_Exercise goal_. Among the entries below, only the lines starting at the one with "Task: Open Trash in the sidebar" and ending at the one with "Screen dimensions: 1316x909", both included, are to be printed exactly.

Collected data entries:
---------------

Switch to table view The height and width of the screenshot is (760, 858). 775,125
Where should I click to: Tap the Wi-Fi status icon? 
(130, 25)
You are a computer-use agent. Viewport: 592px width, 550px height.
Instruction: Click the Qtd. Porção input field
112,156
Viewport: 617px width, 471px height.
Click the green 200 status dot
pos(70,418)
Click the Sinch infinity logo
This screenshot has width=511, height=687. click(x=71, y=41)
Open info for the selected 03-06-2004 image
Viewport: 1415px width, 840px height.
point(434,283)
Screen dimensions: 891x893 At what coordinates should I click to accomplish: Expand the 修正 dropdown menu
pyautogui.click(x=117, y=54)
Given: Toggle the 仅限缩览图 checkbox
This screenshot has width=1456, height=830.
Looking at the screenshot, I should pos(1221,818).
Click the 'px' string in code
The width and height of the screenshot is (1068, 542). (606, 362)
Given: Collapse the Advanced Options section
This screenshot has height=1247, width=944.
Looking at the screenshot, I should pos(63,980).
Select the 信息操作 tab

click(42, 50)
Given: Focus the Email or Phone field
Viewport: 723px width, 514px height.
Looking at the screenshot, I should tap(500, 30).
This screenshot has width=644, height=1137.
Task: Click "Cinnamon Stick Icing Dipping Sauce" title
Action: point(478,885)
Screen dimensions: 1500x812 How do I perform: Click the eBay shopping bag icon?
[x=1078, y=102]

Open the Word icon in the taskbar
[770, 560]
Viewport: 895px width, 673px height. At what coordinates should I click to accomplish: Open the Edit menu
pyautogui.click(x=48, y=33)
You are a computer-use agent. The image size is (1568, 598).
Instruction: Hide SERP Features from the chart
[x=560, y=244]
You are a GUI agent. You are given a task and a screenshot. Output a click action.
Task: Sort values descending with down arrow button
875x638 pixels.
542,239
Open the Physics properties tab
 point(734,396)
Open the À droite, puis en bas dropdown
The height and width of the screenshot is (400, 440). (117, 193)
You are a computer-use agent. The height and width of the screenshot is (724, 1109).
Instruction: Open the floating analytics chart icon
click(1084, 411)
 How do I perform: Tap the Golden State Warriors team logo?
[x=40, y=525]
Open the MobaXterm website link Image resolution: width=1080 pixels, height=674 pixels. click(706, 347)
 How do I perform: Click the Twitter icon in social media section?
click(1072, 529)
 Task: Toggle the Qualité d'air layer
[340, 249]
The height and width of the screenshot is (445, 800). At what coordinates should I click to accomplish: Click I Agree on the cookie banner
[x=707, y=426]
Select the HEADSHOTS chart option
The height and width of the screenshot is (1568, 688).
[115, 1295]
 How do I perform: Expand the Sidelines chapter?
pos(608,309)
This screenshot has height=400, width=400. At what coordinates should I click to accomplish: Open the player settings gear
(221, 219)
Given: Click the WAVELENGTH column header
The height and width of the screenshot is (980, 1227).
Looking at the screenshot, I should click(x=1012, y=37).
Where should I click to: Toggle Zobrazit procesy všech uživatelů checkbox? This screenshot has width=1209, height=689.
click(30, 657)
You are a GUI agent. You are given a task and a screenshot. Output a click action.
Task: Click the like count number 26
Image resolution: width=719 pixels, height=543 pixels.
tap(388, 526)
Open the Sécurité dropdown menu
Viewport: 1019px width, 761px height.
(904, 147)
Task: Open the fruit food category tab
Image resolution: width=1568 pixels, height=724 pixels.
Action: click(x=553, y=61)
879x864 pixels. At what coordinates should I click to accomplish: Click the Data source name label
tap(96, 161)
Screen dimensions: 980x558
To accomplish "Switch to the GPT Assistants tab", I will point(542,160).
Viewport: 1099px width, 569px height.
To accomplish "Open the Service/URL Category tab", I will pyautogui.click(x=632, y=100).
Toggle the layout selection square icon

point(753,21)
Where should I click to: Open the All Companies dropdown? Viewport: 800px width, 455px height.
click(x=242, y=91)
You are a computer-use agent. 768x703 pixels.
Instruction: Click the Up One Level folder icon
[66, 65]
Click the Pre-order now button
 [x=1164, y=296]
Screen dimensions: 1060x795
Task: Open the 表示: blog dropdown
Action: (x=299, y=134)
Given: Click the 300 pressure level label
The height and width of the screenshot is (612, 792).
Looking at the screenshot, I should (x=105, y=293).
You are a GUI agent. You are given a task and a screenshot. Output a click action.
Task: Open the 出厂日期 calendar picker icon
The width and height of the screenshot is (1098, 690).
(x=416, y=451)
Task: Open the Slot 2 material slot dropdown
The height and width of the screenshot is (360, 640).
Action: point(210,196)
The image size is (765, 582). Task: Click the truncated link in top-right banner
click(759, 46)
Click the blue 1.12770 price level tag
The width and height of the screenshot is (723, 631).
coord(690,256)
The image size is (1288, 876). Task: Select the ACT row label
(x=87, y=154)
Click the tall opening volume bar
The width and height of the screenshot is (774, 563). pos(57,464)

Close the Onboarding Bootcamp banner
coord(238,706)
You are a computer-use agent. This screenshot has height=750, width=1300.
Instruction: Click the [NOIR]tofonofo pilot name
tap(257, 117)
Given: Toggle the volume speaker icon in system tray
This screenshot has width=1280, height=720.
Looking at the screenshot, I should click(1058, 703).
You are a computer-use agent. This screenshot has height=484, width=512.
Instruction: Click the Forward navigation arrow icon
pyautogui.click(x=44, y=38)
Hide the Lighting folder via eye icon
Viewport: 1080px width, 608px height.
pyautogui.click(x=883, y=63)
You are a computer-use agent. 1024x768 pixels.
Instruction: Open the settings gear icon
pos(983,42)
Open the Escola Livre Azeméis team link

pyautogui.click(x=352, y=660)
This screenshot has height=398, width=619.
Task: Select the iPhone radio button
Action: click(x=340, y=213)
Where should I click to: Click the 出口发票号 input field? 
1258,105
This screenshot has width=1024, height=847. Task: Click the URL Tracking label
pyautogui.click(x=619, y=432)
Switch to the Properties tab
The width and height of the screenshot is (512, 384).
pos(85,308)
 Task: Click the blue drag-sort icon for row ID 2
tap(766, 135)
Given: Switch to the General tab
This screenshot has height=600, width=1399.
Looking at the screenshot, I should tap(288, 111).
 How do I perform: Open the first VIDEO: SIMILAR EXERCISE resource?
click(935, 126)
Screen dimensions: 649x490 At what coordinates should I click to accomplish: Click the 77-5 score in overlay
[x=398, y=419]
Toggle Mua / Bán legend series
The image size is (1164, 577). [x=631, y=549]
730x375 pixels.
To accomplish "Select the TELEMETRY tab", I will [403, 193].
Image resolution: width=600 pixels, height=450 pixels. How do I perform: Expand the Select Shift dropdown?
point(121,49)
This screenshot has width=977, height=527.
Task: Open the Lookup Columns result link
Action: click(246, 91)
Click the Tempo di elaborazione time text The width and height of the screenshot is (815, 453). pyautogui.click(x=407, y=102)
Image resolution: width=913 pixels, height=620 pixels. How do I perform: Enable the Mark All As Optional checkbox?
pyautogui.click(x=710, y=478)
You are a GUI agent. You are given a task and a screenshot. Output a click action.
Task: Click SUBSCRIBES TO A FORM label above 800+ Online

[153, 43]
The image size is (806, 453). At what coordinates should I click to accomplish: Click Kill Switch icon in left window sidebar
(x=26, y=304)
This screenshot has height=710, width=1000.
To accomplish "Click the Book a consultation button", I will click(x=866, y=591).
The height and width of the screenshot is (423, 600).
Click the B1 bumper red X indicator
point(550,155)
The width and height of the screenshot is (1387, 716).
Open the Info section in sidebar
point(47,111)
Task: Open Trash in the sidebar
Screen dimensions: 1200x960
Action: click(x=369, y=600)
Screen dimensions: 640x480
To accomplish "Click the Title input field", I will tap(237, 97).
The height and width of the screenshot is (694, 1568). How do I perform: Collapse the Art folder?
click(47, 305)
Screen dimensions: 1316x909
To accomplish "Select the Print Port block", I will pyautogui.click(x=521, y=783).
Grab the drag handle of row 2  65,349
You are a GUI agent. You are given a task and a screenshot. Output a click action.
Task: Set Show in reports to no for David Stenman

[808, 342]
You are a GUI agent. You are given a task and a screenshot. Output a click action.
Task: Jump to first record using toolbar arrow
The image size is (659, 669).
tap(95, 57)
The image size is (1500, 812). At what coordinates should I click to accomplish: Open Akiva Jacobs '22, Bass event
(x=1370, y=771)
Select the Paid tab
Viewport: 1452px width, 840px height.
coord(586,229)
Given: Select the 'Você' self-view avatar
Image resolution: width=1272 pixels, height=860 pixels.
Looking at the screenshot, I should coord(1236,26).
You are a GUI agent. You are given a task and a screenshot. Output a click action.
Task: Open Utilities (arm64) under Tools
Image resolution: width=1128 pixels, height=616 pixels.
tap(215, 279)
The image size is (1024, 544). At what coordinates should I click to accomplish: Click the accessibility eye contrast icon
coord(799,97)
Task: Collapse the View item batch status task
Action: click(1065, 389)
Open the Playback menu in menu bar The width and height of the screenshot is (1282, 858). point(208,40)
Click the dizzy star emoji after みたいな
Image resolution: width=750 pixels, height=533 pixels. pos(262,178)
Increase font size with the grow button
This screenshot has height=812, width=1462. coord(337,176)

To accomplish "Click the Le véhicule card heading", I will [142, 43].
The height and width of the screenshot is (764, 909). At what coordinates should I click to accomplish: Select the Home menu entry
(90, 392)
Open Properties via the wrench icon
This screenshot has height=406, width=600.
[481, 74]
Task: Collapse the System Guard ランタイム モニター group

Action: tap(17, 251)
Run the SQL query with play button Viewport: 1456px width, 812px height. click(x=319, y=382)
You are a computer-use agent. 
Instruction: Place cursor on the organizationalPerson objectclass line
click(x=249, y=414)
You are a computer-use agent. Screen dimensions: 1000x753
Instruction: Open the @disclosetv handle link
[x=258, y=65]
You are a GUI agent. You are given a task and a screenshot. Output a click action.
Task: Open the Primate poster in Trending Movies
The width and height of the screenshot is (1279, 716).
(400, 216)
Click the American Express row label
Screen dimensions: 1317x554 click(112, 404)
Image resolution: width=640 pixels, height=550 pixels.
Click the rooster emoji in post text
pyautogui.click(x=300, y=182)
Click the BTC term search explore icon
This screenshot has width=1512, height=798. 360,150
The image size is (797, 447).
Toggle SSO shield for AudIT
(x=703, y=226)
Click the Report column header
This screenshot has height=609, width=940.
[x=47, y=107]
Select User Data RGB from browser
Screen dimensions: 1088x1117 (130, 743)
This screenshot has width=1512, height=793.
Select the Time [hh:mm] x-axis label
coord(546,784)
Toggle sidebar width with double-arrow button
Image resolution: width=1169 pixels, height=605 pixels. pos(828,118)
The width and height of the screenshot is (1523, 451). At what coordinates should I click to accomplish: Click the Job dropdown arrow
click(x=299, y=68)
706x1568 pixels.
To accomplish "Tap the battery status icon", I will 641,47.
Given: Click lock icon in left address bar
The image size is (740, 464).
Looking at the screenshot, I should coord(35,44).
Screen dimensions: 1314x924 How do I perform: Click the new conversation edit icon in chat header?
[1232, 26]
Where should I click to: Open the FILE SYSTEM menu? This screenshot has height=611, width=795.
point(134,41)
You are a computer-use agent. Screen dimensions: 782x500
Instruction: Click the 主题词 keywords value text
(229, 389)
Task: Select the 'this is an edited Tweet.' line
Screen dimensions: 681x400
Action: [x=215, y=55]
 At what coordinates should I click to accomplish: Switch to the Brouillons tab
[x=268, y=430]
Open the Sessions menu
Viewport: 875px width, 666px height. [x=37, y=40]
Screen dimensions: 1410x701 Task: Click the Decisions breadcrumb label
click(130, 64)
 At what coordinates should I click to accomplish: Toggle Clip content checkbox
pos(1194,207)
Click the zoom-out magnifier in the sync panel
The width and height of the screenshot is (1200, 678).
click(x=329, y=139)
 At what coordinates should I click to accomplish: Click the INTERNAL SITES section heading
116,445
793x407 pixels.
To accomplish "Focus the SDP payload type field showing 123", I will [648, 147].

---------------

_Answer for this exercise_.
Task: Open Trash in the sidebar
Screen dimensions: 1200x960
Action: click(x=369, y=600)
Screen dimensions: 640x480
To accomplish "Click the Title input field", I will tap(237, 97).
The height and width of the screenshot is (694, 1568). How do I perform: Collapse the Art folder?
click(47, 305)
Screen dimensions: 1316x909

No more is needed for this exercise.